São Paulo (AUN - USP) - Levaram seu carro e ninguém viu o delinqüente! “Nunca mais”, pensa o dono do veículo roubado! Resta apenas seguir para a delegacia de polícia e registrar o Boletim de Ocorrências (BO). Nesse caso, o mais provável é ter de se acostumar com o ônibus, pois é pequena a chance de resgatarem o automóvel. Para os pesquisadores da Universidade de São Paulo, o BO é semelhante à patente. Todos fazem o registro, pois são conscientes de que é uma formalidade necessária por garantir muitos direitos e vantagens. No entanto, sabem que os benefícios previstos ao patentearem têm poucas probabilidades de se tornarem reais.
Em palestra ocorrida recentemente no Instituto de Química, o departamento discutiu a importância da patente para a Universidade, além das questões específicas da bioquímica referentes à legislação. Existe a consciência da necessidade de registrar a patente, mas o pesquisador não se sente estimulado a fazê-la por falta de estrutura e perspectivas.
Bárbara Rosemberg é secretária de direitos econômicos no Ministério da Justiça e foi convidada a palestrar sobre a questão para os pós-graduandos e demais interessados presentes. “Antes de tudo, é necessário incentivar o pesquisador garantindo-lhe os direitos intelectuais e o mérito pelo trabalho”, afirma. Ela ainda destaca outros motivos: evitar que diferentes grupos gerem duplicidades pesquisando um assunto já analisado antes, impedir a apropriação do material por terceiros, e garantir o retorno financeiro para todos os recursos investidos.
A função social é também um item previsto pela legislação. Ao mesmo tempo em que o titular da patente ganha o monopólio durante um período determinado, ele tem o dever de realizar a transferência do conhecimento exclusivo através da exploração comercial, gerando riquezas para o País. Caso essa exploração não atenda às necessidades públicas, é possível que haja a quebra da patente. Foi o que alegou o governo brasileiro, recentemente, ao ameaçar os laboratórios americanos Abott, durante negociação de preço e de acessibilidade aos coquetéis importados contra a Aids.

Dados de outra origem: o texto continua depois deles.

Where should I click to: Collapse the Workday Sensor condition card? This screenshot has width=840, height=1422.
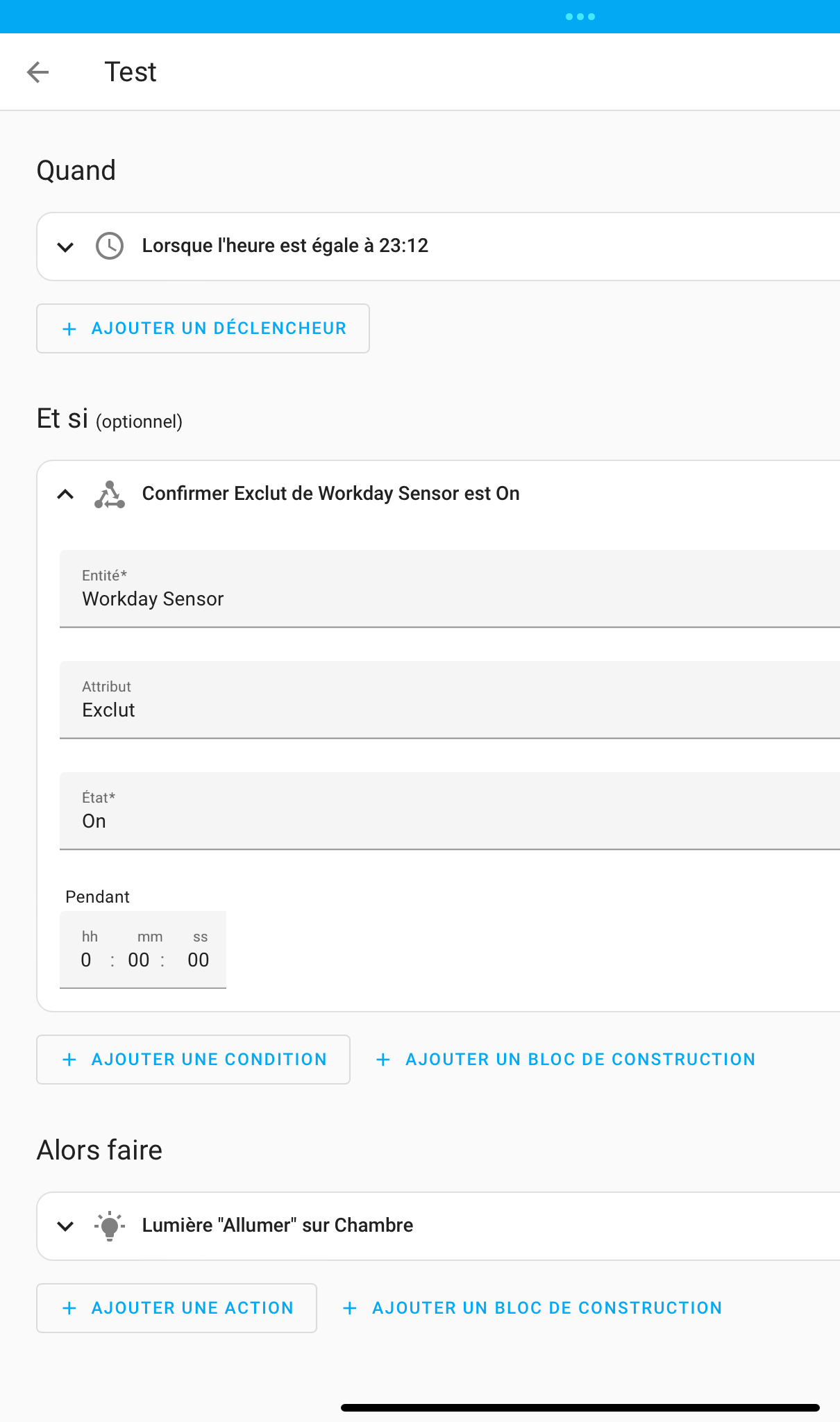click(x=65, y=494)
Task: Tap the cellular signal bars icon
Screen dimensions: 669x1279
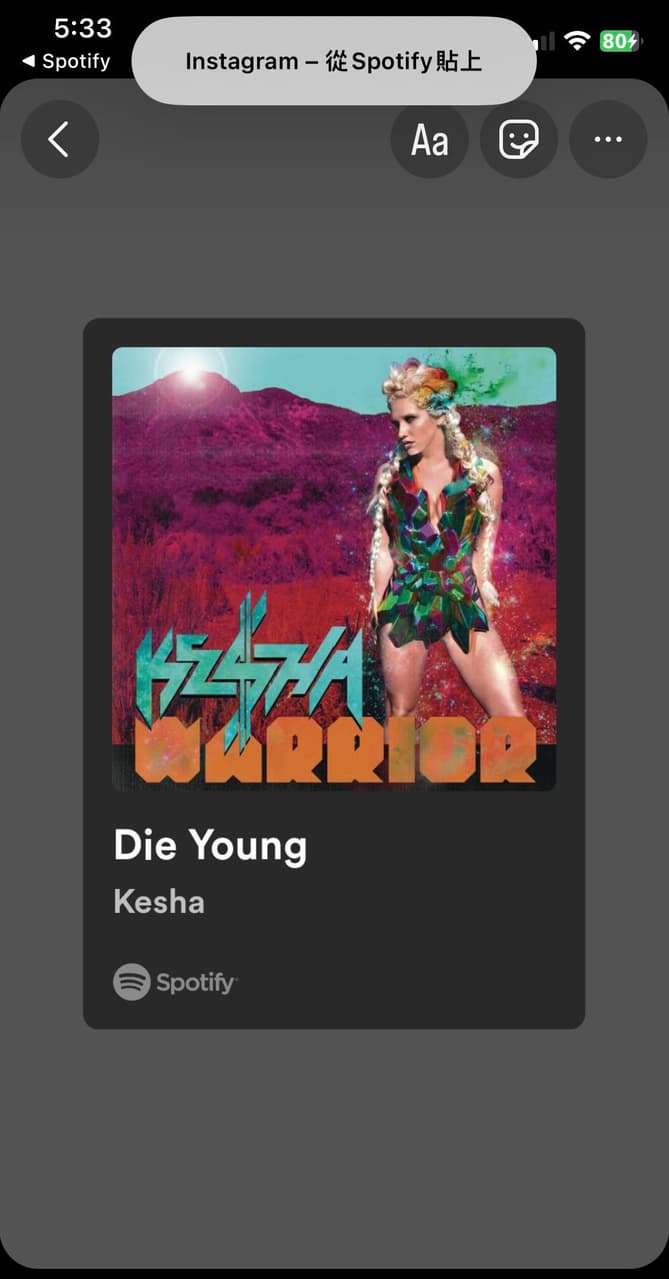Action: [545, 41]
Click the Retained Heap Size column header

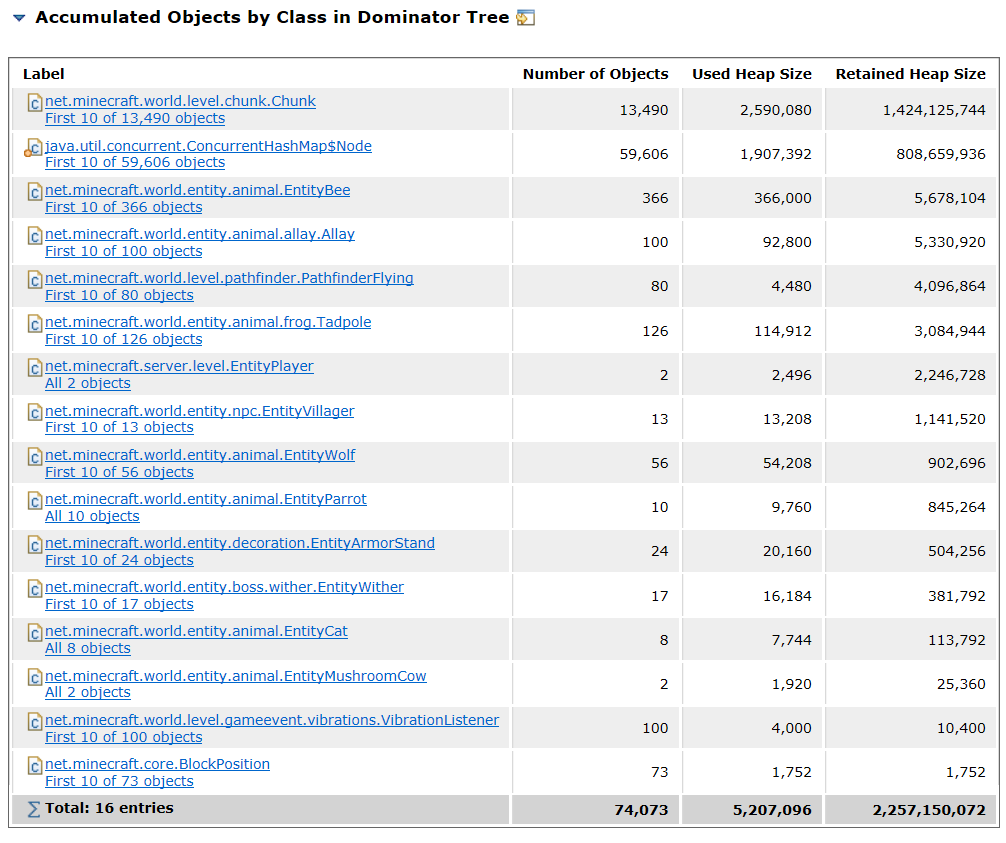(910, 74)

Então, por que deixar de fazer?
Embora os mecanismos legais apontem para muitos benefícios, os pesquisadores da Universidade de São Paulo sentem-se muito desestimulados. Depois de finalizado um trabalho científico, a USP abre uma licitação, em que os interessados pelo trabalho irão “disputá-lo”. No entanto, nem todas as pesquisas concluídas são objeto de interesse do mercado, pois sua utilidade pode ser inviável por questões de demanda, alto custo de investimentos, dificuldade em obter retorno, entre outros motivos. Além disso, não existe um trabalho forte de divulgação das invenções.

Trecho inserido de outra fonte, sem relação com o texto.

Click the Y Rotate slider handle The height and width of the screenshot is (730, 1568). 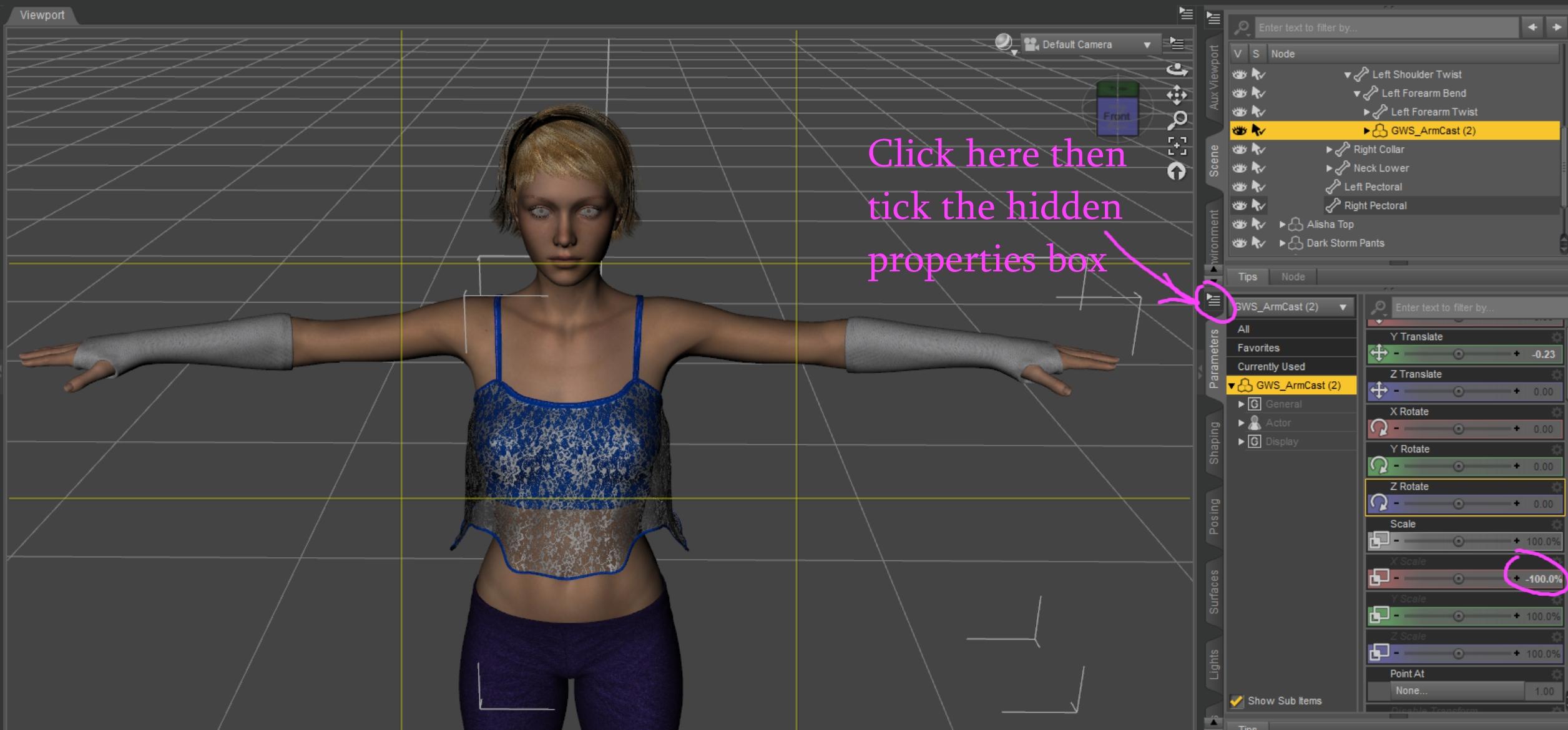tap(1458, 467)
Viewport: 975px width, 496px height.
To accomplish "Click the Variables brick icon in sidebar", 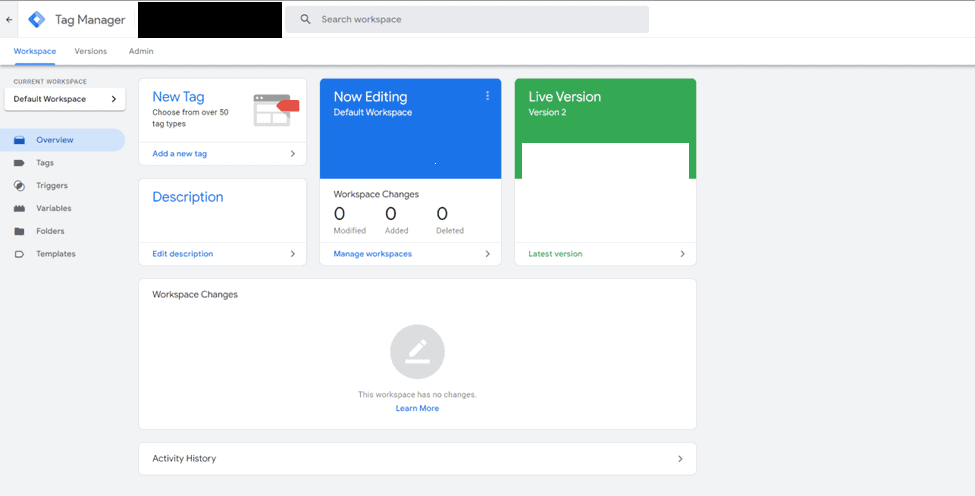I will pyautogui.click(x=19, y=209).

A professora do Instituto de Química, Bianca Zingales, conduz pesquisas sobre a Epidemiologia Molecular do Tripanossoma cruzi,e já teve a experiência de fazer uma patente sem que houvesse o retorno esperado. Ela crê na falta de propaganda para ajudar os profissionais. “Não se pode esperar que o pesquisador faça isso (divulgação no mercado). Ele não é um comerciante”.

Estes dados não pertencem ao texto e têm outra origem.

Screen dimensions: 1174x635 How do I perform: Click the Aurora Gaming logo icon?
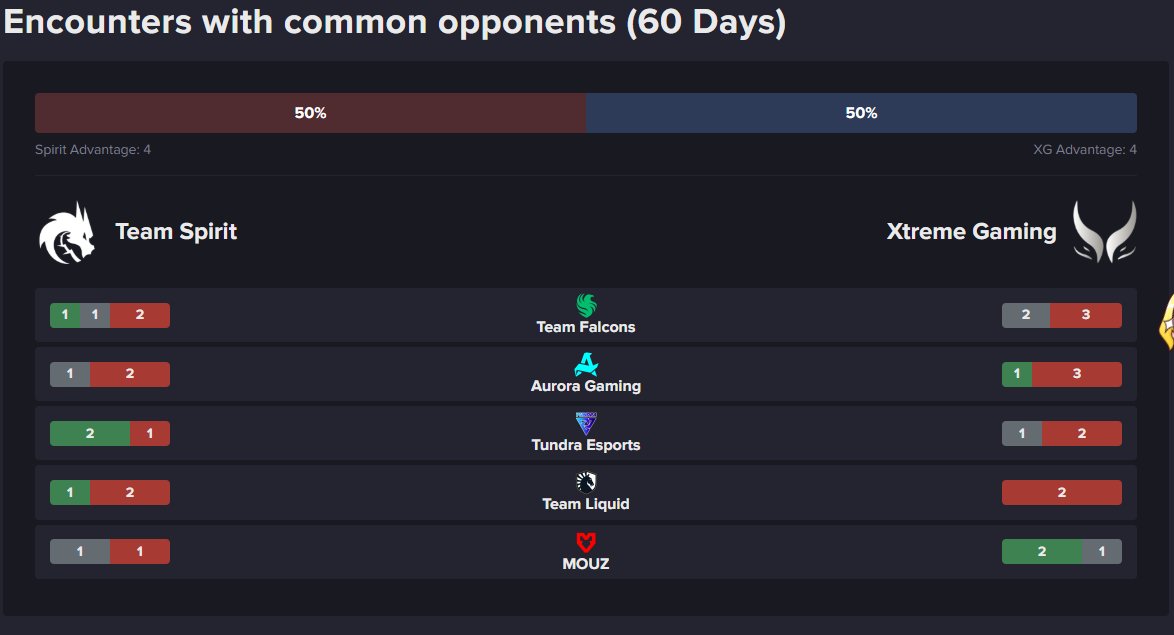pos(586,364)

Hernan Chaimovich, diretor do Instituo de Química, entende o desestímulo dos profissionais. “Eles têm de cantar, tocar, escolher a gravadora e vender o disco”. A dificuldade, segundo Hernan, começa já no planejamento institucional. Em outros países, como os Estados Unidos, há uma preocupação com os fins práticos das pesquisas. Desse modo, enquanto os cientistas estão desenvolvendo seus estudos, a instituição já pensa nas aplicações. No Brasil, isso não acontece e as patentes vão parar nas prateleiras. É um processo demorado. Nesse quadro, existe a consciência quanto à necessidade de se patentear, mas a atitude não passa de uma formalidade.